• **Exercise goal**
Transcribe, word for word and with nothing extra, the line containing "Open the Services tool window icon" and each line that comes after it in the entries.

• **Provided data**
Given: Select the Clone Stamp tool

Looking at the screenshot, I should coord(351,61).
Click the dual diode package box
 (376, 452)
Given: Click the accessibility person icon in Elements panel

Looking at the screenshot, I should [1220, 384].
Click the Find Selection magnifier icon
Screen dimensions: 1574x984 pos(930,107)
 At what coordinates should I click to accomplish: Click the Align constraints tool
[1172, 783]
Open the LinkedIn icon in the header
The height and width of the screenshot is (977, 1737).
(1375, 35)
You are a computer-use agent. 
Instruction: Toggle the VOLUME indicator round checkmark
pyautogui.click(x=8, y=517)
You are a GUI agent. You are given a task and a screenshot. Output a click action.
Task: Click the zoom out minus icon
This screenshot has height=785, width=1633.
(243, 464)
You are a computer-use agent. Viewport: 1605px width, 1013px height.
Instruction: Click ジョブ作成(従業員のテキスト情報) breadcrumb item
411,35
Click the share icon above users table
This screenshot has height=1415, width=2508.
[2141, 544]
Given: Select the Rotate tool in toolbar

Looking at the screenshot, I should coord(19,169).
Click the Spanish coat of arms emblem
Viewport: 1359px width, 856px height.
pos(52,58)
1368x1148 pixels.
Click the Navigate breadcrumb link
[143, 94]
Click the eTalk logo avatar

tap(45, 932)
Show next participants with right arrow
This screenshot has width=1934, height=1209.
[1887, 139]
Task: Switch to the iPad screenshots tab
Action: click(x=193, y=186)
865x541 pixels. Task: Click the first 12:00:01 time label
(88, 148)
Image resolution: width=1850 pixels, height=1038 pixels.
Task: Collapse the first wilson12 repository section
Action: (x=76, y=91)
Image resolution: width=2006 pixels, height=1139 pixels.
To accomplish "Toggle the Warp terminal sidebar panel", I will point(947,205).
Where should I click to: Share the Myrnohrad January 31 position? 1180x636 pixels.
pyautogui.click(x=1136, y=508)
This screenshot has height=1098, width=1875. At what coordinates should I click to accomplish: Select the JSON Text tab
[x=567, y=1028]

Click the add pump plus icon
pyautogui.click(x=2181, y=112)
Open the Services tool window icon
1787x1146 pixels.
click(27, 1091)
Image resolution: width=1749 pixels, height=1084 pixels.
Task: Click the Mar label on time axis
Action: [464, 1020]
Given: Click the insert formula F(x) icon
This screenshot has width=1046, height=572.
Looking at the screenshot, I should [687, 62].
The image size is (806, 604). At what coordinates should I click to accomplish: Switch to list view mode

• **Result of this exercise**
Open the Services tool window icon
1787x1146 pixels.
click(27, 1091)
Image resolution: width=1749 pixels, height=1084 pixels.
Task: Click the Mar label on time axis
Action: [464, 1020]
Given: Click the insert formula F(x) icon
This screenshot has width=1046, height=572.
Looking at the screenshot, I should [687, 62].
The image size is (806, 604). At what coordinates should I click to accomplish: Switch to list view mode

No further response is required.